Port-based network access control allows a network administrator to restrict the use of IEEE 802(R) LAN service access points (ports) to secure communication between authenticated and authorized devices. This standard specifies a common architecture, functional elements, and protocols that support mutual authentication between the clients of ports attached to the same LAN and that secure communication between the ports, including the media access method independent protocols that are used to discover and establish the security associations used by IEEE 802.1AE(TM) MAC Security.

For the purpose of providing compatible authentication, authorization, and cryptographic key agreement mechanisms to support secure communication between devices connected by IEEE 802(R) Local Area Networks (LANs), this standard a) Specifies a general method for provision of port-based network access control. b) Specifies protocols that establish secure associations for IEEE Std 802.1AE(TM) MAC Security. c) Facilitates the use of industry standard authentication and authorization protocols.

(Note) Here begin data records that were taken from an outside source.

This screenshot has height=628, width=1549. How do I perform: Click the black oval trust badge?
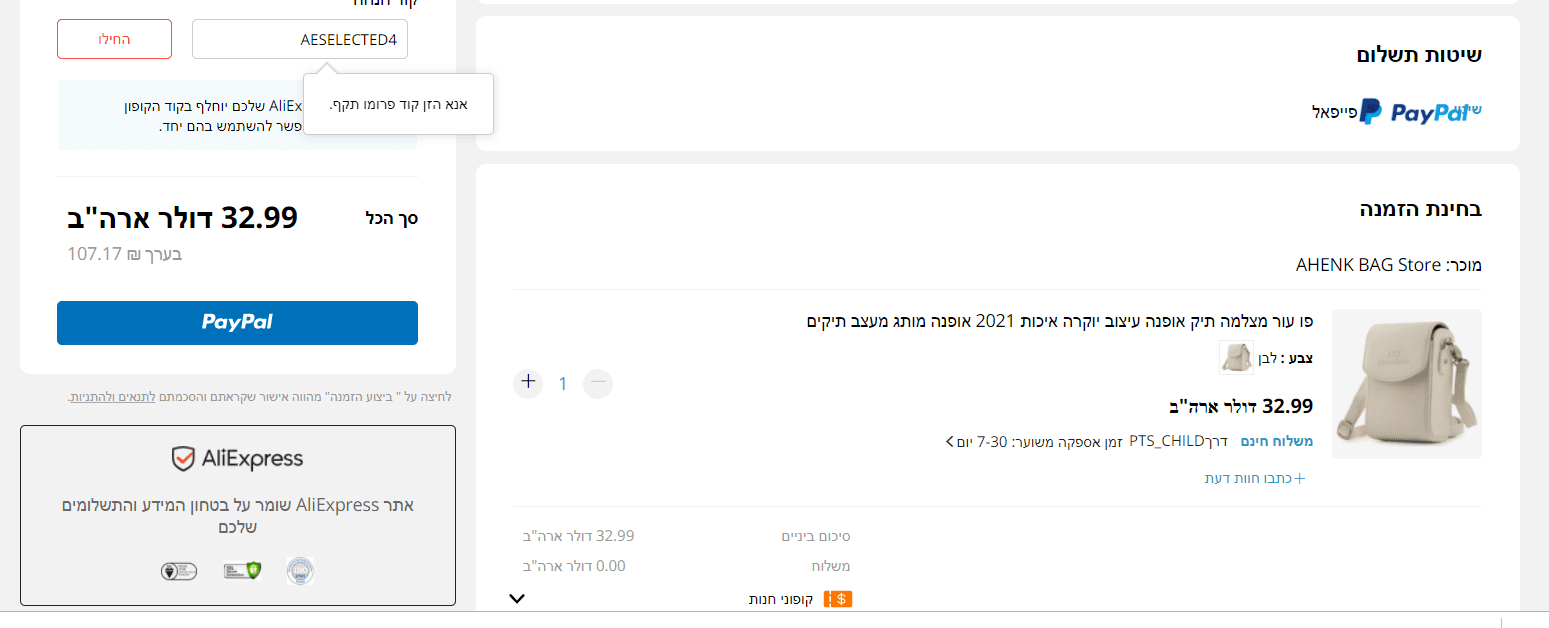pos(179,571)
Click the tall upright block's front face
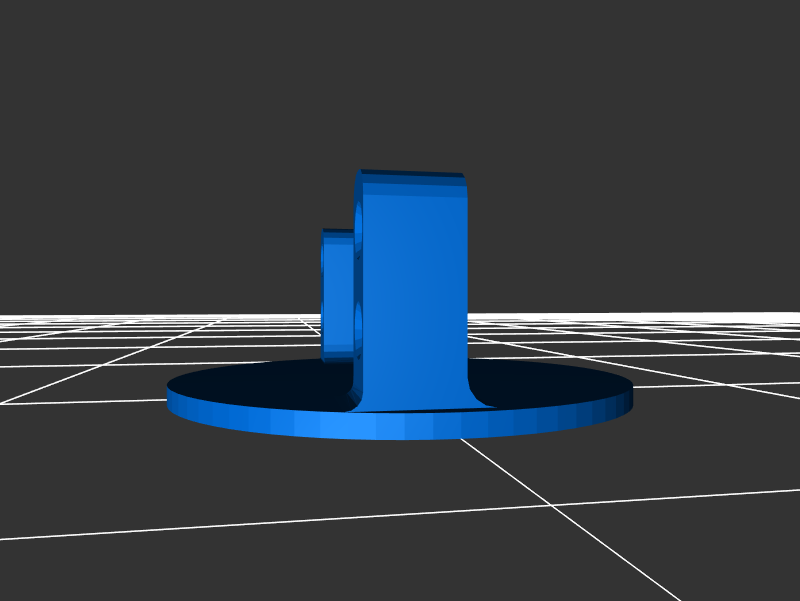 point(415,290)
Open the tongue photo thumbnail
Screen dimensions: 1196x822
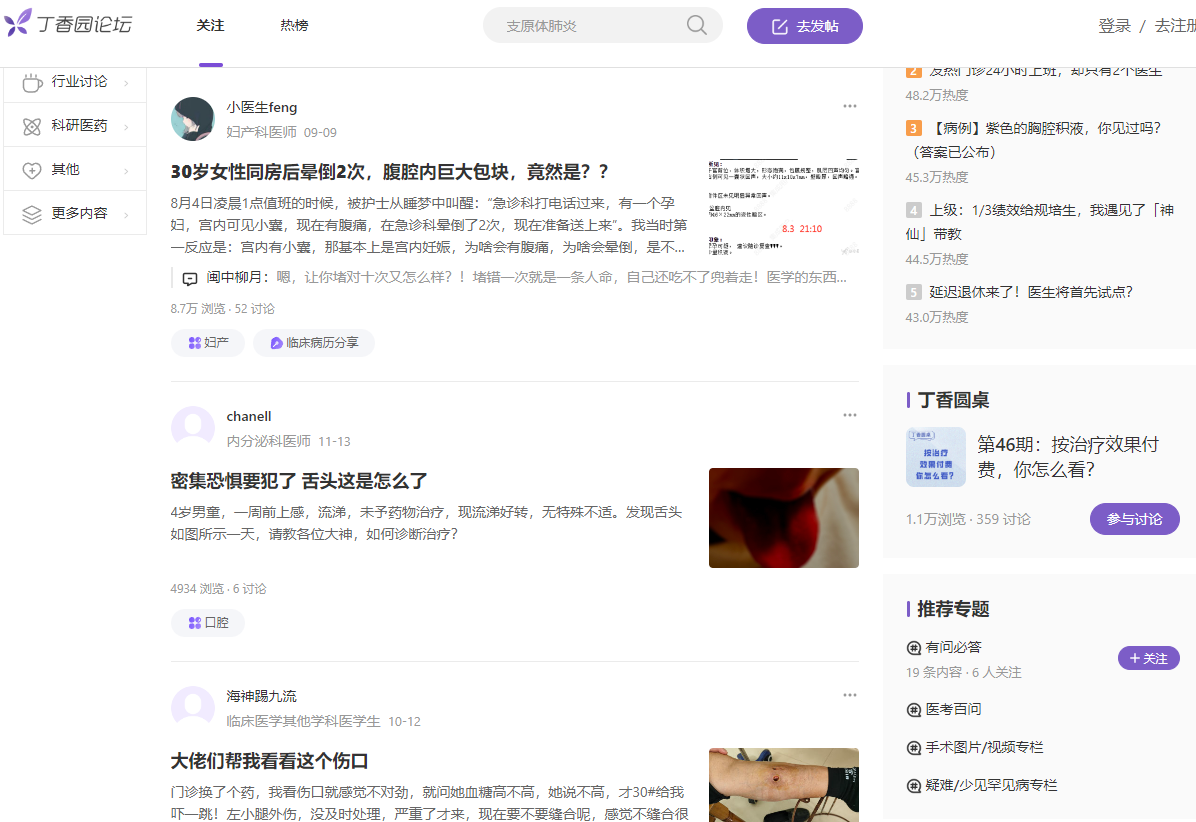[783, 518]
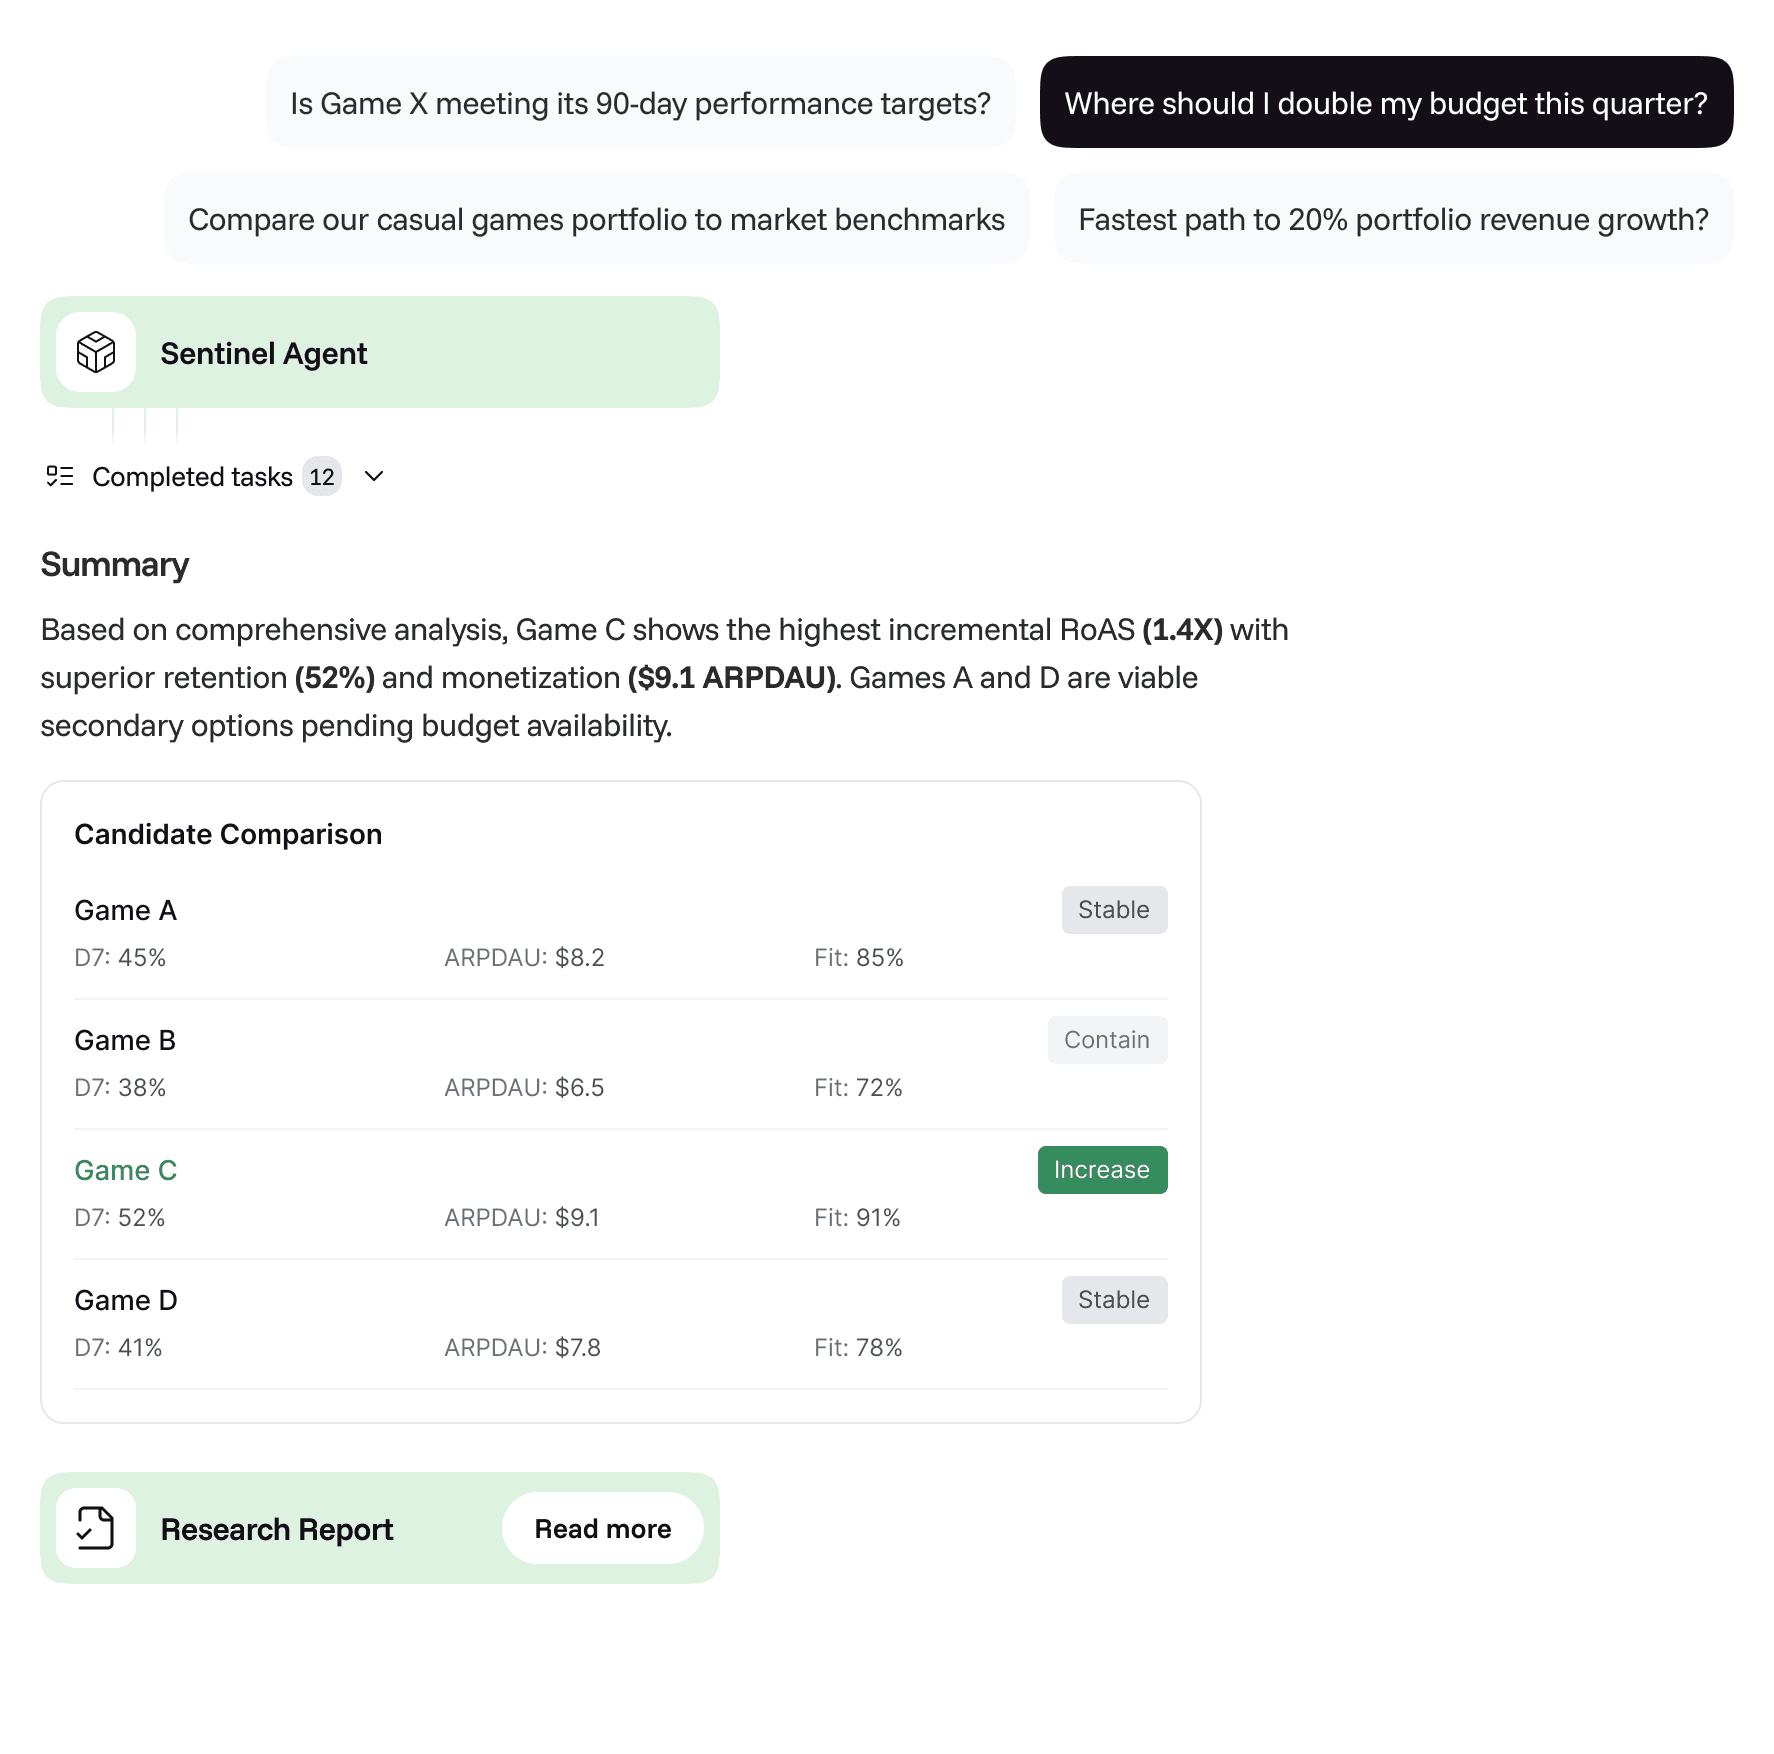Click the Stable badge for Game D
Image resolution: width=1774 pixels, height=1754 pixels.
click(x=1114, y=1300)
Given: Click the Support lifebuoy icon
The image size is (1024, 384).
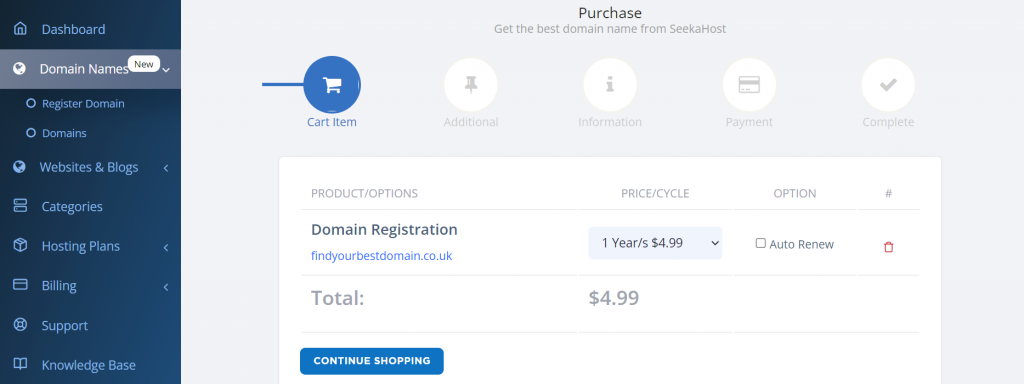Looking at the screenshot, I should pyautogui.click(x=20, y=325).
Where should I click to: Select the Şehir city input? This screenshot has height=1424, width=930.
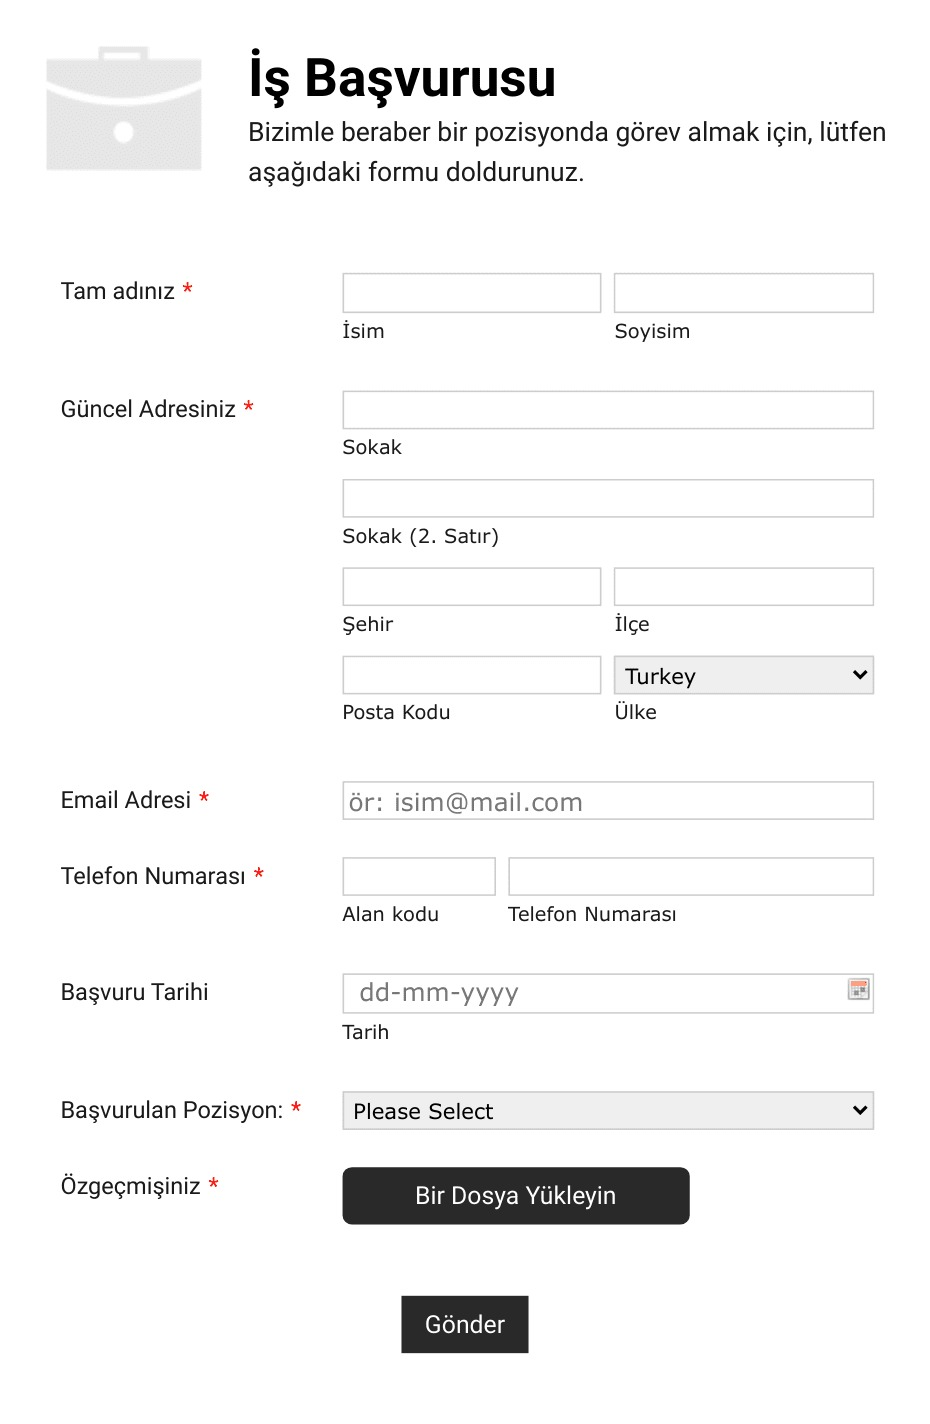point(472,586)
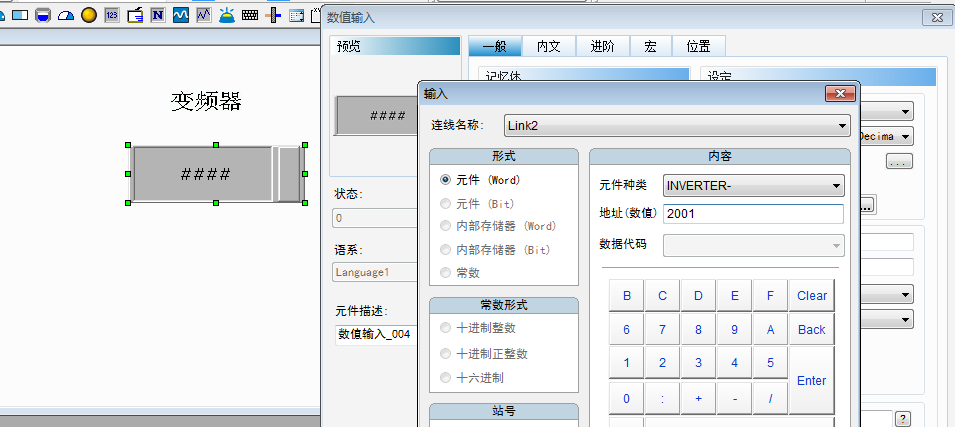Select the meter gauge tool icon
Image resolution: width=955 pixels, height=427 pixels.
[66, 15]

IEEE 802 LANs are deployed in networks that convey or provide access to critical data, that support mission critical applications, or that charge for service. Protocols that configure, manage, and regulate access to these networks and network-based services and applications typically run over the networks themselves. Port-based network access control regulates access to the network, guarding against transmission and reception by unidentified or unauthorized parties, and consequent network disruption, theft of service, or data loss.